Entonces unas manos pequeñas agarraron el faldón del abrigo de Barnaby para que no perdiera el equilibrio y luego tiraron de de con una fuerza sorprendente.

Fuerza que usara para zafarse definitivamente de aquel sujeto con un bramido ronco, el hombre hizo caso omiso del bastón, arremetió agachándose y agarró el faldón del abrigo de Barnaby otra vez. Sujetándolo bien, intentó que Barnaby cayera por la escalinata, pero con el peso de Penelope sumándose para afianzarlo, Barnaby aseguró los pies y le arrancó el abrigo de un tirón; acto seguido giró sobre sí mismo y empujó a Penelope hacia el interior, agarró a Mostyn, que aún asestaba temibles bastonazos a diestro y siniestro, y también le hizo retroceder.

Se abalanzó tras ellos justo a tiempo, pues el matón del que se había librado se recobró enseguida, pero cuando él y sus compinches subieron en tromba la escalinata, les cerró la puerta en las narices.

Frustrados, se pusieron a aporrear la puerta.

Apoyándose contra ella, Barnaby alargó el brazo y echó los cerrojos mientras Mostyn se apresuraba a hacer lo mismo con los de abajo.

La puerta se sacudió con una nueva embestida.

Mostyn corrió a sumar su peso al de Barnaby. Los golpes proseguían. Mostyn expresó con palabras la incredulidad que todos compartían:

– ¡Esto es Jermyn Street, por el amor de Dios! ¿Acaso no lo saben?

– Parece que les da igual.

Con cara de pocos amigos, Barnaby rebuscó en el bolsillo de su chaleco y sacó un silbato atado a una cinta.

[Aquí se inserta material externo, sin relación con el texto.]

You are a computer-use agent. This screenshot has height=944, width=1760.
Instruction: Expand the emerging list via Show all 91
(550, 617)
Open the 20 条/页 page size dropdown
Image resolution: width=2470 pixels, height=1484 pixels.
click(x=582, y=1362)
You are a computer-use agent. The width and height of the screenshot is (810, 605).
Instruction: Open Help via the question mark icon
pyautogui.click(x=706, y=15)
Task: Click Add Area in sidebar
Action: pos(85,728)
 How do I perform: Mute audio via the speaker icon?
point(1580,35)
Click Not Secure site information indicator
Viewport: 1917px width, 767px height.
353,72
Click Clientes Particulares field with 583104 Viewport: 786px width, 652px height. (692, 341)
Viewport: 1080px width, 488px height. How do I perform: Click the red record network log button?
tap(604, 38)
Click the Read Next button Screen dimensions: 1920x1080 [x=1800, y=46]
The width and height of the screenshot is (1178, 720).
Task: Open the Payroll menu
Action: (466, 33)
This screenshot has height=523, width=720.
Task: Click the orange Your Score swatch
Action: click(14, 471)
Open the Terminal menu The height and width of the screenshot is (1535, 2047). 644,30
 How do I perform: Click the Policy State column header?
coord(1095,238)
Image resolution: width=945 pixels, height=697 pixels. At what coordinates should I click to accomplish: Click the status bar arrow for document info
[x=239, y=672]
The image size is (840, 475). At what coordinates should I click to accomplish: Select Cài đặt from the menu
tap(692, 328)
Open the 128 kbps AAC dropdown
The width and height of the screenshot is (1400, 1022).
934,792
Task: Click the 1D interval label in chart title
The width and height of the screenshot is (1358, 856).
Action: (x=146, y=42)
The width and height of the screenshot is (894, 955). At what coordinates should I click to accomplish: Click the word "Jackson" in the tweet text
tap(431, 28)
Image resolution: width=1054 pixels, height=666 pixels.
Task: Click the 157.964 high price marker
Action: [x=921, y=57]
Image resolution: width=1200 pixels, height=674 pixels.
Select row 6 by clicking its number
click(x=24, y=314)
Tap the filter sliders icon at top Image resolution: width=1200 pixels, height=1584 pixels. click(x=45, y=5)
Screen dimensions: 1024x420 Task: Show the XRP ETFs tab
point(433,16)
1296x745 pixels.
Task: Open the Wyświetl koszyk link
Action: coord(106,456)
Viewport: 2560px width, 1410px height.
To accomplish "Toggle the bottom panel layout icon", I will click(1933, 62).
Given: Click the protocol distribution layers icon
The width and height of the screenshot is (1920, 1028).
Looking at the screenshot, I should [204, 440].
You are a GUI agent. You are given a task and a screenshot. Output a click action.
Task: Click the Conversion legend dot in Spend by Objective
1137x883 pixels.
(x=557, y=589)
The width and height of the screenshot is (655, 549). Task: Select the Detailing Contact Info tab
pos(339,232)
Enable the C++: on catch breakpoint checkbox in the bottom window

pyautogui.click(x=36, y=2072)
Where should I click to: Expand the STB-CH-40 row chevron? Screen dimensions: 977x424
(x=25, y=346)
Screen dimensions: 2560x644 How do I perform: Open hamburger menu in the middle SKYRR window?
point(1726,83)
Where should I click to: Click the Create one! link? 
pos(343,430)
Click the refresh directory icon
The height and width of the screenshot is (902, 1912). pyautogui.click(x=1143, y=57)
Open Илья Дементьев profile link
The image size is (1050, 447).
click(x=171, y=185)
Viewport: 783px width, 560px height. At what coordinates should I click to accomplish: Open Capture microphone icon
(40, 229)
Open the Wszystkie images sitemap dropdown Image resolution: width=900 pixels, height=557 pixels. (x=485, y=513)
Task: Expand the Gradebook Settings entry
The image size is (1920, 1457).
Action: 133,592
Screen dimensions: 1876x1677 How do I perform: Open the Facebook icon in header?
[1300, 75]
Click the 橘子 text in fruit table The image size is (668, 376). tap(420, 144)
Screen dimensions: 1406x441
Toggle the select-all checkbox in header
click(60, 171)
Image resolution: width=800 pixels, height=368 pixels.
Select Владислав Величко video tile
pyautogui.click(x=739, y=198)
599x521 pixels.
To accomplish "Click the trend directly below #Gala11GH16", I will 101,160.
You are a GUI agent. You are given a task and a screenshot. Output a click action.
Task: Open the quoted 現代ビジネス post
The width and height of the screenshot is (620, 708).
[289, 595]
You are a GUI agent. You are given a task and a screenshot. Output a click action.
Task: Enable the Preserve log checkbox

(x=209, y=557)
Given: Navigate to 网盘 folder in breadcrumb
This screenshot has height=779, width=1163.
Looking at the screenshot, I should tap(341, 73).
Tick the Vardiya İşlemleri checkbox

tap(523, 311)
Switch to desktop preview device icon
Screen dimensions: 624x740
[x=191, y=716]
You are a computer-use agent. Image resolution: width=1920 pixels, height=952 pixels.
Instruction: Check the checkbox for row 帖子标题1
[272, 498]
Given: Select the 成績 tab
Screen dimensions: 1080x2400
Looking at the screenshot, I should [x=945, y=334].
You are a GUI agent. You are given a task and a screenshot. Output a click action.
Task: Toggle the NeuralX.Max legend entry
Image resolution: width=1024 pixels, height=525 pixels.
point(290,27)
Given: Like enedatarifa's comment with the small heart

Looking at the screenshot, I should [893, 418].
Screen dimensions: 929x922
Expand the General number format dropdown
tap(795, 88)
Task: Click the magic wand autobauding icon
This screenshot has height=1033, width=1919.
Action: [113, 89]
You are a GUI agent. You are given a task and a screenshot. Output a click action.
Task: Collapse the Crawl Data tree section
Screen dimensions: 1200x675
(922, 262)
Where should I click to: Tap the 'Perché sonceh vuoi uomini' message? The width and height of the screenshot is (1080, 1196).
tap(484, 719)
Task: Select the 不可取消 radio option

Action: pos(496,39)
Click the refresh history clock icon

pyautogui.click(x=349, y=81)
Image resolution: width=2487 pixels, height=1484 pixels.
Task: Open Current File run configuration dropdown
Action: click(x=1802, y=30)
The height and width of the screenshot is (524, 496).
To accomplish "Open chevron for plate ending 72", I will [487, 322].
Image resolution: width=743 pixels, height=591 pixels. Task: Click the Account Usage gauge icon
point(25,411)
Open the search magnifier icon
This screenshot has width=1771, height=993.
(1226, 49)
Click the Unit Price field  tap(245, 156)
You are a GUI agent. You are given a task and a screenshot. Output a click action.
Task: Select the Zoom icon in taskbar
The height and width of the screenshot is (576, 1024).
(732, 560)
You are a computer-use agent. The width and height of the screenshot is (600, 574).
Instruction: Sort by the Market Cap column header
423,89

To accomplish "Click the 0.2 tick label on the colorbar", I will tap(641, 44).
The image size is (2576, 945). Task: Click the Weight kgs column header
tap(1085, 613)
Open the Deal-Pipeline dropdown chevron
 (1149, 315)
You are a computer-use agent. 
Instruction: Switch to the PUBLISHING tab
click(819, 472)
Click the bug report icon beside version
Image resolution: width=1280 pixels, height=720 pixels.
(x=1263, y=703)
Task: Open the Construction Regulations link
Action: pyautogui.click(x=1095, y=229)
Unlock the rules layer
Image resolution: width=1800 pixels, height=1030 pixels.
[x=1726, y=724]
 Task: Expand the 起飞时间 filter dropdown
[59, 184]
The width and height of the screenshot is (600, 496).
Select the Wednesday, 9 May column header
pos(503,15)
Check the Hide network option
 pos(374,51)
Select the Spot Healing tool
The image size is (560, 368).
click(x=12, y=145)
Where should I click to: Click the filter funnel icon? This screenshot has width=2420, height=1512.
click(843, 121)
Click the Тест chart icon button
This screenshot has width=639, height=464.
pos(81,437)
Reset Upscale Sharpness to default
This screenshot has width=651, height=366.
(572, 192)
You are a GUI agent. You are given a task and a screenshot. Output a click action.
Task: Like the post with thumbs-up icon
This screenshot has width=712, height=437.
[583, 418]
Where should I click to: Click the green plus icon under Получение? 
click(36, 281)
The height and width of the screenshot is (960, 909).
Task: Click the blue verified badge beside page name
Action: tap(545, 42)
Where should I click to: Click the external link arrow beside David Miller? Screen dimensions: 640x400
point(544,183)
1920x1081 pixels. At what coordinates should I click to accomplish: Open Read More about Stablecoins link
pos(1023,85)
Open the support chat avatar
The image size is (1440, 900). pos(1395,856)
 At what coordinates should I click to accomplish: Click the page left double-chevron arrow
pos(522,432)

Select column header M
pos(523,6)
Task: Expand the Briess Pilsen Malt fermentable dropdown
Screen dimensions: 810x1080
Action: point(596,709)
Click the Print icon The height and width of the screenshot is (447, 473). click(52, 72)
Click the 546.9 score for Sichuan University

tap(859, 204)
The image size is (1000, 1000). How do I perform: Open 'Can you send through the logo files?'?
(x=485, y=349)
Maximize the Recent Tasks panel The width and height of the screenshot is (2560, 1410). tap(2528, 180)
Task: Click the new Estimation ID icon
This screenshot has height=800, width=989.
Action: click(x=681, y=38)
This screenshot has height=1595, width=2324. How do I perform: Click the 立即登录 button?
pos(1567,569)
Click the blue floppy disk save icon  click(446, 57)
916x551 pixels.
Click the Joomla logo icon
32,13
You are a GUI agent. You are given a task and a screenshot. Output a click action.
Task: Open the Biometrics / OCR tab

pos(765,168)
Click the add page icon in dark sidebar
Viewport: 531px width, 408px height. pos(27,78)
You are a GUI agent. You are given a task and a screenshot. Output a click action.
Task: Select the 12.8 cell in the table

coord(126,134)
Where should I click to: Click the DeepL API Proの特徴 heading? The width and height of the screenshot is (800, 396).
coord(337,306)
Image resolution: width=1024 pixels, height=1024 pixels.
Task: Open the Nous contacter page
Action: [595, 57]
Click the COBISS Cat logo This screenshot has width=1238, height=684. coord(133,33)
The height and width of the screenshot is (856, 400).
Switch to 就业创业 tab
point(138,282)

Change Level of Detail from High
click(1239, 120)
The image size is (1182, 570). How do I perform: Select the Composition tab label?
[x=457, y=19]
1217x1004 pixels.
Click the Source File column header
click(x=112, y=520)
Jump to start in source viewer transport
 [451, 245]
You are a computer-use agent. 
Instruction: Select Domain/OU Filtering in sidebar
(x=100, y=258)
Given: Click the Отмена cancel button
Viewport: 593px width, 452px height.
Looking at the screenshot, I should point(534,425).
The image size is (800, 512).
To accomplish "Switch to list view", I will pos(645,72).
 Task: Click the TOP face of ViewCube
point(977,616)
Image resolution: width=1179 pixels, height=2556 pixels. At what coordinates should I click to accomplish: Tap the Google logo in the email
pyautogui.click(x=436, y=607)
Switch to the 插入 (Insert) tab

Sin dejar de hacer fuerza contra la puerta, se lo pasó a Penelope.

– Hazlo sonar por la ventana del salón.

Con ojos como platos, Penelope agarró el silbato y corrió al salón, donde apartó las cortinas de un tirón y abrió la ventana. Se llenó los pulmones de aire, se asomó hasta donde se atrevió sobre la zona de la escalinata, se llevó el silbato a los labios y sopló con toda su alma.

El estridente pitido resultó ensordecedor.

Miró a ver qué efecto surtía sobre los hombres que aporreaban la puerta; con un chillido, esquivó justo a tiempo el ladrillo que entró volando por la ventana.

Indignada y furiosa, volvió a tomar aire.

– ¿Penelope?

Entornando los ojos, lanzó una mirada airada a la ventana antes de correr de regreso al vestíbulo.

– Estoy bien. -Los golpes no cesaban y Barnaby y Mostyn seguían apalancados contra la temblorosa puerta. -Voy arriba.

Recogiéndose las faldas, subió la escalera de dos en dos. Entró como una exhalación en el dormitorio de Barnaby y corrió a la ventana de guillotina que daba a la calle. Finalmente logró abrirla, se asomó, echó un vistazo a los hombres de abajo y volvió a llevarse el silbato a los labios.

Pitó una y otra vez.

Los hombres miraron hacia arriba, renegaron y la amenazaron con el puño, pero estaba fuera de su alcance.